# Provided records

╔══

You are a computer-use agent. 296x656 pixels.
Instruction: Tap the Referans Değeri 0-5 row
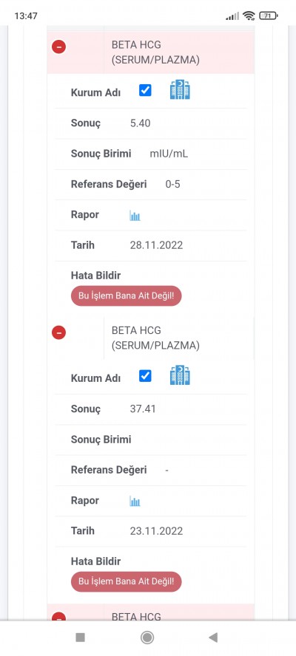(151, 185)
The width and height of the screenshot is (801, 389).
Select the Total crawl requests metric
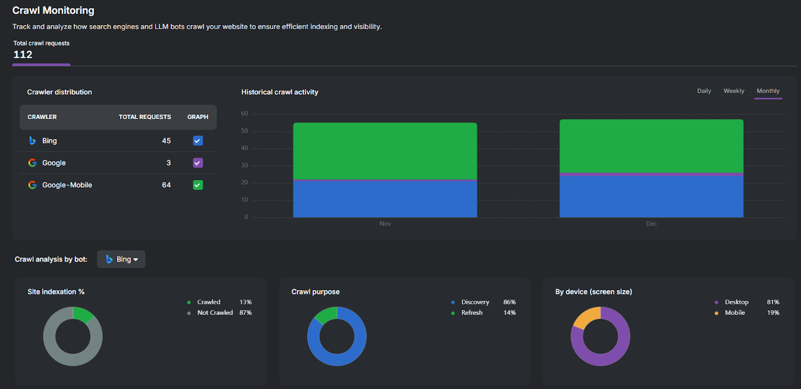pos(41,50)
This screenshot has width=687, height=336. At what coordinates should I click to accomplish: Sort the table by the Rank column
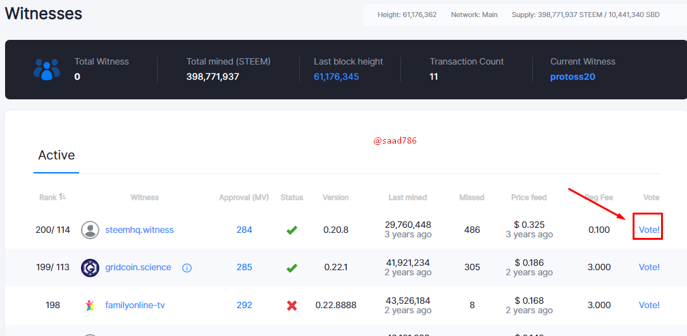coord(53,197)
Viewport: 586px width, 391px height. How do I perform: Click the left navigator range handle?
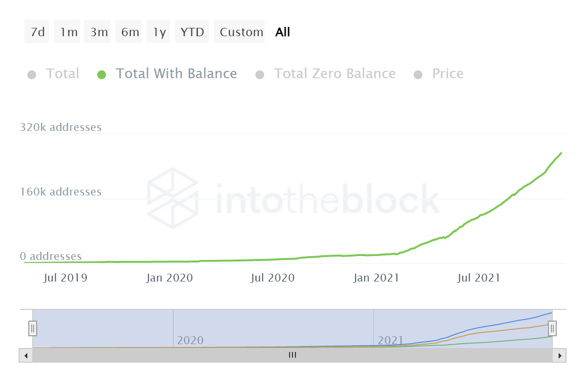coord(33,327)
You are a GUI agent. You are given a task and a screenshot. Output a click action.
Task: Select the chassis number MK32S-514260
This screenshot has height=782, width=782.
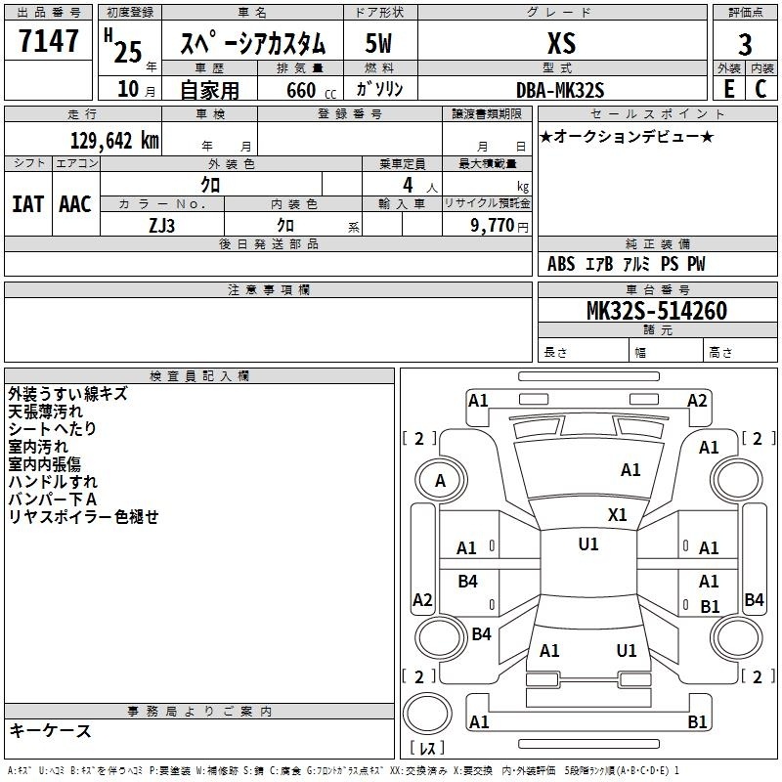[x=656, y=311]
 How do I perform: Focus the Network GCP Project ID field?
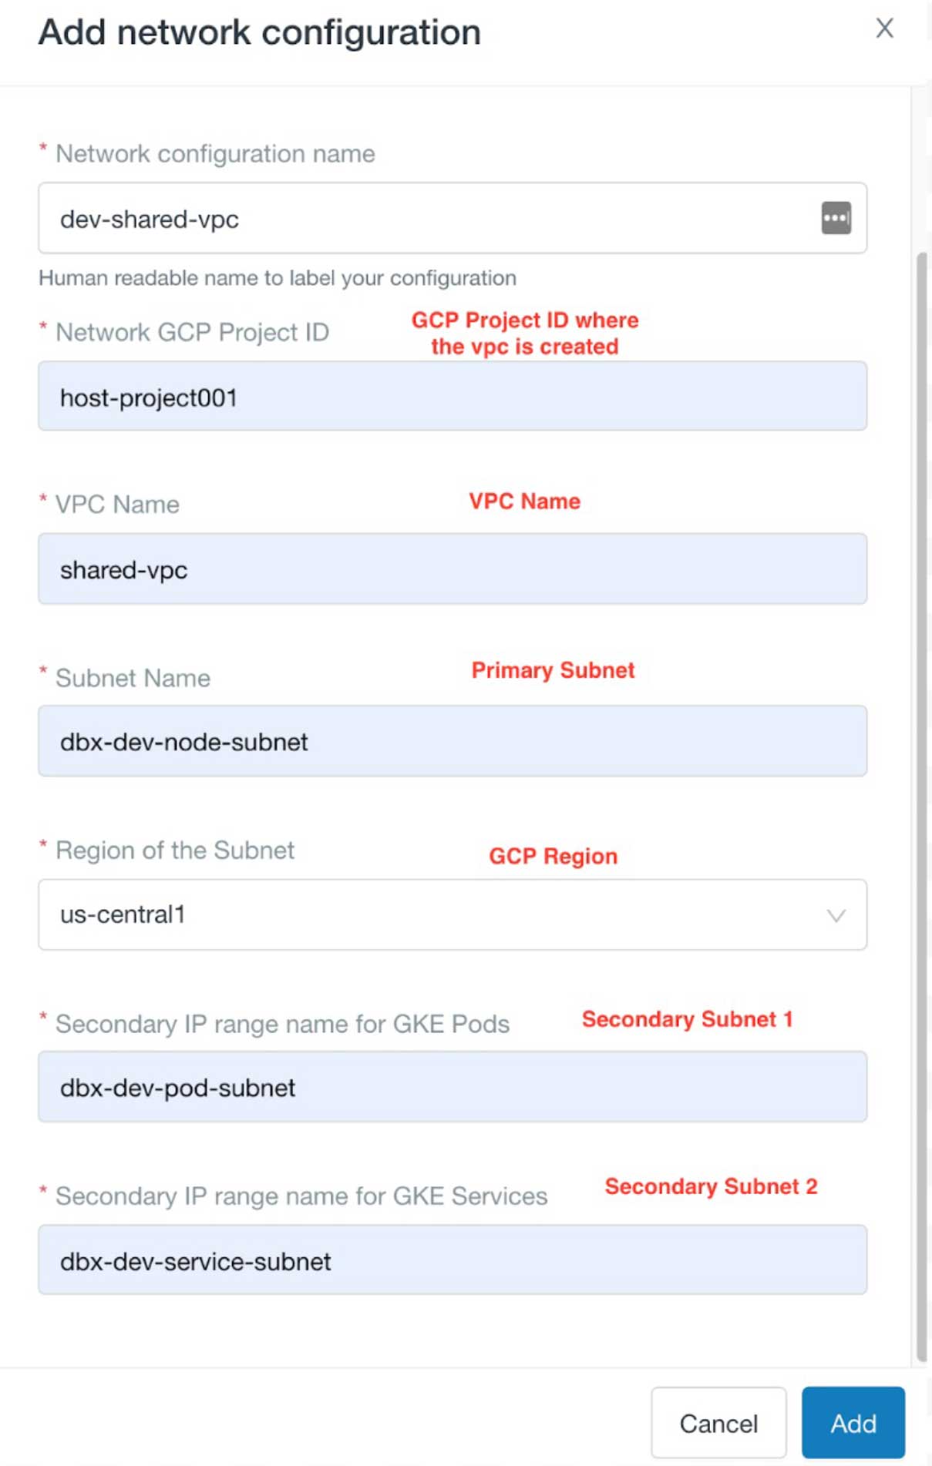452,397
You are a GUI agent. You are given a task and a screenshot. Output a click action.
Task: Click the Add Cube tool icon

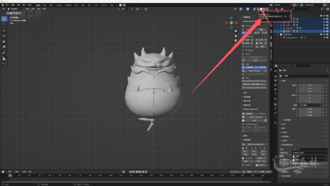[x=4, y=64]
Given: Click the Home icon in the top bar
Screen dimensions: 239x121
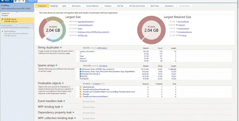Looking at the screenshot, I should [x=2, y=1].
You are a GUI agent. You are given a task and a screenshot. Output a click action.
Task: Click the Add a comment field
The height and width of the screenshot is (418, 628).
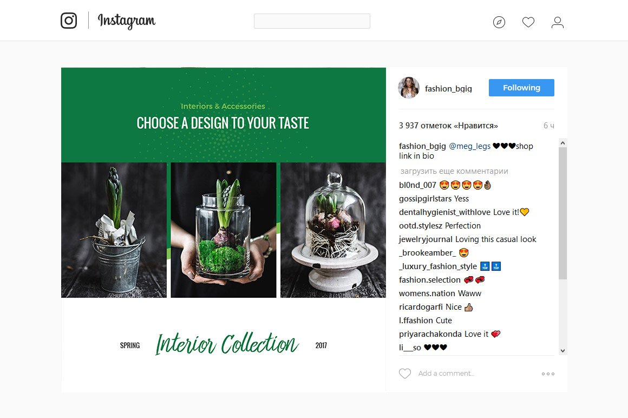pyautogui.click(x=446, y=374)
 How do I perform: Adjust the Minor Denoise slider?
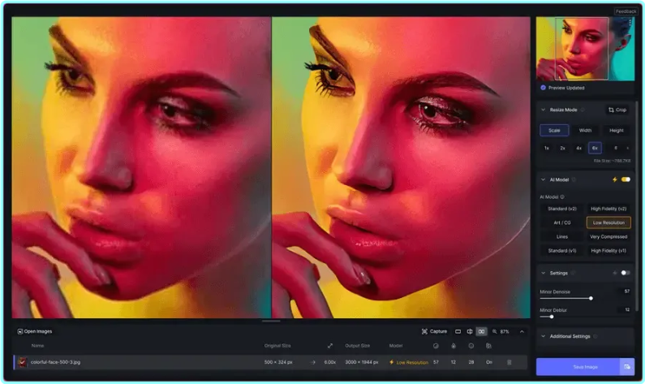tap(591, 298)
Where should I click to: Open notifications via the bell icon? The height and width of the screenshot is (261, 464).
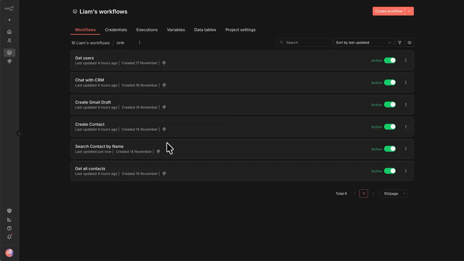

╚══
╔══

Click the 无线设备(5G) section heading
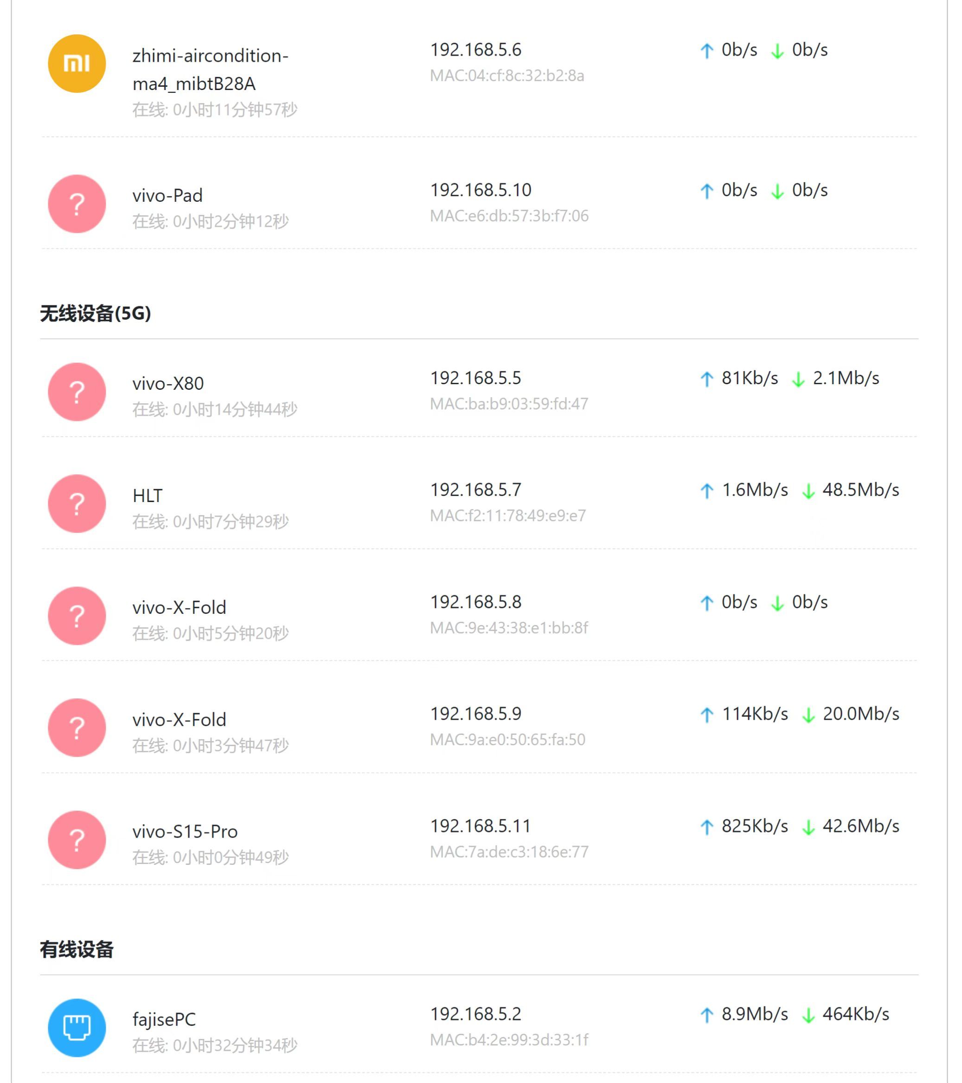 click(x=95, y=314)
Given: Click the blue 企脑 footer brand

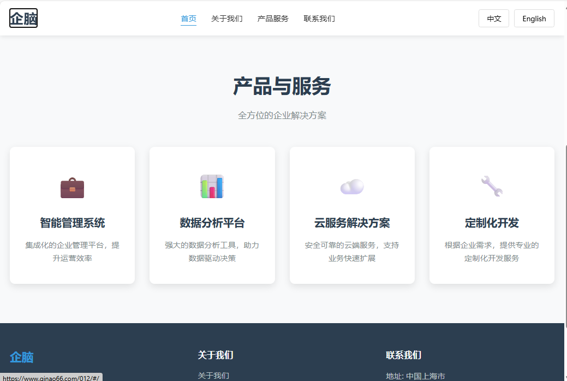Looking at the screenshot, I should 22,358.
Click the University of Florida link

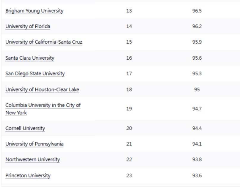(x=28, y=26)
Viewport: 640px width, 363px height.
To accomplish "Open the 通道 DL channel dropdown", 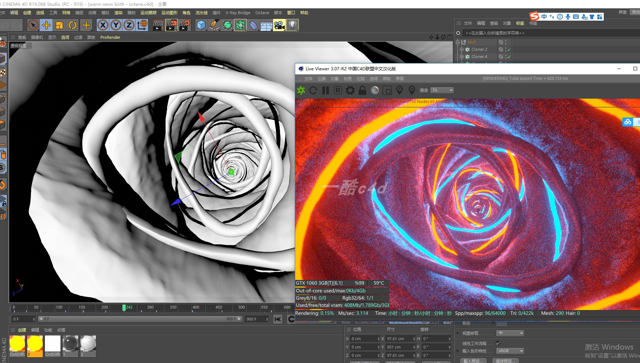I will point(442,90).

╚══

# Exercise directions
Print everything from the line with "You are a computer-use agent. 296x656 pixels." down to the line with "Where should I" in the entries above, both lines included and nothing more, without the pictures.

# Response to the task
You are a computer-use agent. 296x656 pixels.
Instruction: Tap the Referans Değeri 0-5 row
(151, 185)
The width and height of the screenshot is (801, 389).
Select the Total crawl requests metric
pos(41,50)
This screenshot has width=687, height=336. At what coordinates should I click to accomplish: Sort the table by the Rank column
coord(53,197)
Viewport: 586px width, 391px height. How do I perform: Click the left navigator range handle?
coord(33,327)
You are a GUI agent. You are given a task and a screenshot. Output a click action.
Task: Select the chassis number MK32S-514260
This screenshot has height=782, width=782.
[x=656, y=311]
 How do I perform: Focus the Network GCP Project ID field?
452,397
You are a GUI agent. You are given a task and a screenshot. Output a click action.
Task: Click the Add Cube tool icon

[x=4, y=64]
Given: Click the Home icon in the top bar
Screen dimensions: 239x121
Looking at the screenshot, I should [x=2, y=1].
You are a GUI agent. You are given a task and a screenshot. Output a click action.
Task: Click the Add a comment field
The height and width of the screenshot is (418, 628).
pyautogui.click(x=446, y=374)
 How do I perform: Adjust the Minor Denoise slider?
tap(591, 298)
Where should I click to: Open notifications via the bell icon? The height and width of the screenshot is (261, 464).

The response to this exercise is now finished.